Putin reagierte, wie er oft reagierte. Nawalny sitzt im Straflager, die Justiz verbot vergangene Woche viele Organisationen des Kremlkritikers – darunter auch seine Anti-Korruptions-Stiftung – als extremistisch. Das folgt der Argumentation der Staatsanwaltschaft, die der Bewegung vorwirft, "die gesellschaftlich-politische Lage im Land" zu destabilisieren.

"Die US-Amerikaner tun uns leid"

Der Schlag gegen Nawalnys Netzwerk ist enorm: Wer weiter für eine der betroffenen Organisationen arbeitet, riskiert seinen Anwälten zufolge nun bis zu sechs Jahre Freiheitsentzug. Verboten sind außerdem die Organisation von Kundgebungen sowie das Ausführen von Finanztransaktionen. Und: Im Zusammenhang mit einem neu erlassenen Gesetz dürfen Nawalnys Unterstützer bei Wahlen künftig nicht mehr antreten – also auch nicht bei der Dumawahl im September.
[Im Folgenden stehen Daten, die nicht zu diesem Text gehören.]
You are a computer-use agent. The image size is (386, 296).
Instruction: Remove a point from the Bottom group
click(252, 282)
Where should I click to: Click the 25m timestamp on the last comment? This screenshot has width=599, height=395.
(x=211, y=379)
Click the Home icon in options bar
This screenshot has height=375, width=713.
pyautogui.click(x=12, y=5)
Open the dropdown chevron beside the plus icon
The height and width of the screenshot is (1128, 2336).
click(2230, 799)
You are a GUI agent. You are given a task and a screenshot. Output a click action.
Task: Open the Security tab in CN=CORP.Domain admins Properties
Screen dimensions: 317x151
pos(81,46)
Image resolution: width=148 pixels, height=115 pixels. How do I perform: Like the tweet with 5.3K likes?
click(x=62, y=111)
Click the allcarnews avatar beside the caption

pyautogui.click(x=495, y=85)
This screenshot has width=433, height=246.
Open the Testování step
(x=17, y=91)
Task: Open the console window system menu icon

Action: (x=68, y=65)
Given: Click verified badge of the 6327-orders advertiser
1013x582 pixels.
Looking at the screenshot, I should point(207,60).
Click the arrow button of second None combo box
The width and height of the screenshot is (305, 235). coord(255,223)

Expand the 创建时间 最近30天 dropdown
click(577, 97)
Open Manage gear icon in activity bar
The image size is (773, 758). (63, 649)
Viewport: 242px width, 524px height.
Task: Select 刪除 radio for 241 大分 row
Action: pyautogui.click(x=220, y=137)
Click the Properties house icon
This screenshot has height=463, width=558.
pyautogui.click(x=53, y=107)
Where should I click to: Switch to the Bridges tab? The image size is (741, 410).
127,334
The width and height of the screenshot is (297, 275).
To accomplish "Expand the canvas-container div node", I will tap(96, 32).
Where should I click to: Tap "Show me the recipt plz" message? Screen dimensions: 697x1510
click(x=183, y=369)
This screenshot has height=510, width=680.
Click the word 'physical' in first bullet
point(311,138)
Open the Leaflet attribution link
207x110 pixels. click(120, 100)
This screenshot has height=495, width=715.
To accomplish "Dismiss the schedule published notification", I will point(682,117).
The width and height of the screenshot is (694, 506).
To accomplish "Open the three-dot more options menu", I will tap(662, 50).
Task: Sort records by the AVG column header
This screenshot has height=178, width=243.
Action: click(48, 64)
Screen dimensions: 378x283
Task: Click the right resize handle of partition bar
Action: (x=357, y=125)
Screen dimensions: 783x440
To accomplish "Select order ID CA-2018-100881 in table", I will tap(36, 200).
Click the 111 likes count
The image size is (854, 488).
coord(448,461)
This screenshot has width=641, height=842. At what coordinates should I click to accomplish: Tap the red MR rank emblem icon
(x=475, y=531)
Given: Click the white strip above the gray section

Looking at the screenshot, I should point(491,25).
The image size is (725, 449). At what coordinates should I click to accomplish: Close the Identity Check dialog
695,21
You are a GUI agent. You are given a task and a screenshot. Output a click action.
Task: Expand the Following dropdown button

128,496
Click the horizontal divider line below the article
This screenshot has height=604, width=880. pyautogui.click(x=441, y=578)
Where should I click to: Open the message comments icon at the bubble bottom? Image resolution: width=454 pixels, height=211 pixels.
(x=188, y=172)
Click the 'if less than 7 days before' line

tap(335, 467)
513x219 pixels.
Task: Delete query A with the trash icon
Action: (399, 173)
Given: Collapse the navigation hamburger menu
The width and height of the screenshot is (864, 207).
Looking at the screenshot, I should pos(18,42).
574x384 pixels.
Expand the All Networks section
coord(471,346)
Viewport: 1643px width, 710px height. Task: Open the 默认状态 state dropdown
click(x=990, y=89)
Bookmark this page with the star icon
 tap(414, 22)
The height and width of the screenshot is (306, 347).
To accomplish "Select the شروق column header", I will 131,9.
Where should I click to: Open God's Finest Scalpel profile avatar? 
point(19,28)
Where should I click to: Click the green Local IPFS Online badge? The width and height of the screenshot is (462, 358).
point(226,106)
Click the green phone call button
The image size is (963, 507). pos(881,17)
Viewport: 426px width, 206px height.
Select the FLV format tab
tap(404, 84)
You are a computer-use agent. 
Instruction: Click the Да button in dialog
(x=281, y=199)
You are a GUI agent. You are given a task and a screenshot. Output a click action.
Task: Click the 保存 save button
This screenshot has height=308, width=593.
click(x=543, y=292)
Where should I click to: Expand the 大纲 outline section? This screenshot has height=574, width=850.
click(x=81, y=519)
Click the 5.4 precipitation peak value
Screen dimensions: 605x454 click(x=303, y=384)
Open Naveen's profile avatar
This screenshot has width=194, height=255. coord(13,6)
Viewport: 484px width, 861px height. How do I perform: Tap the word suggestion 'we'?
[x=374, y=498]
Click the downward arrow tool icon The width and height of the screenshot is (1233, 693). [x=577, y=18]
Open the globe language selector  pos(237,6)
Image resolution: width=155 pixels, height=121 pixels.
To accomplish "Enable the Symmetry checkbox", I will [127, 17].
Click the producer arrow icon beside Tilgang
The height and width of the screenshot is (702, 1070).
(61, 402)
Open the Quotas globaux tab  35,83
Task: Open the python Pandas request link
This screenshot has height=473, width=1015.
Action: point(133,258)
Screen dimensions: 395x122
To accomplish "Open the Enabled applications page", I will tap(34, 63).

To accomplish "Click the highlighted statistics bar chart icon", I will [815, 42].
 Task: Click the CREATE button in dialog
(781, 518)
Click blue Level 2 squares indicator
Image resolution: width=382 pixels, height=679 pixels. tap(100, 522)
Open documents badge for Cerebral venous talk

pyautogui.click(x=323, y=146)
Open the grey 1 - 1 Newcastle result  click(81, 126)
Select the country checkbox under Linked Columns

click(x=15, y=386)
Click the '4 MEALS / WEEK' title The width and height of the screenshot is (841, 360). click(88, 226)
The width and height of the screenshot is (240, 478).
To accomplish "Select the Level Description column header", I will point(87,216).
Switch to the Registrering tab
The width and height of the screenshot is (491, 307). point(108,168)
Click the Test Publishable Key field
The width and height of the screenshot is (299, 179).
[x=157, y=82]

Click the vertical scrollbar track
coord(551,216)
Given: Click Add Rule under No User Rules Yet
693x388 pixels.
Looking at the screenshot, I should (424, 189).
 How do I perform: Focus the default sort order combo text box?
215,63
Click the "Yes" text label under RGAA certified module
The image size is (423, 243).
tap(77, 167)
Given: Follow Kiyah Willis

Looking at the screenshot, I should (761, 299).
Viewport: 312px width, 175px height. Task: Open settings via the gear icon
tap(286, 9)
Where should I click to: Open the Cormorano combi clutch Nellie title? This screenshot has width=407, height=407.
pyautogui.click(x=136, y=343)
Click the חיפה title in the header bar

"Diese Organisation hat öffentlich zu Protesten und Unruhen aufgerufen, auch unter Minderjährigen", erklärt Putin in Genf. Auch die USA hätten in diesem Jahr Unruhen – den Sturm des US-Kapitols durch Trump-Anhänger – und die "Black Lives Matter"-Bewegung erlebt. "Die US-Amerikaner tun uns leid, aber wir wollen nicht, dass das in unserem Land passiert. Wir werden alles tun, um das zu unterbinden."

Putins Täter-Opfer-Umkehr

Der russische Präsident wirft friedliche Demonstranten mit Kriminellen in einen Topf. Er verdreht, wer die Täter und wer die Opfer bei der politischen Verfolgung in Russland sind. Die Aktivisten, die über kriminelle Machenschaften der Politik und über Korruption aufklären, sind laut Putin gewalttätige Agenten. Er, der Demokratie in seinem Land verhindert und sich immensen Reichtum aufgebaut hat, sei dagegen der Präsident, der die Ordnung erhält.

Beim Thema Menschenrechte verfolgt Putin eine alte Strategie, die aber zumindest innenpolitisch in Russland funktioniert. Er sagt immer wieder, dass die USA und der Westen selbst Menschenrechte nicht achten würden. In Genf erinnerte er Biden – der Putin im März noch einen "Mörder" nannte – an den Drohnenkrieg in Afghanistan, an die Folter in Guantanamo oder an Polizisten, die in den USA Menschen erschössen. Das rechtfertigt das Unrecht in Russland nicht, aber das sorgt für ein Glaubwürdigkeitsproblem des Westens, wodurch es für den Kreml einfach wird, sich aus der Verantwortung zu ziehen. "Wer ist hier der Mörder?", fragt Putin auf der Pressekonferenz.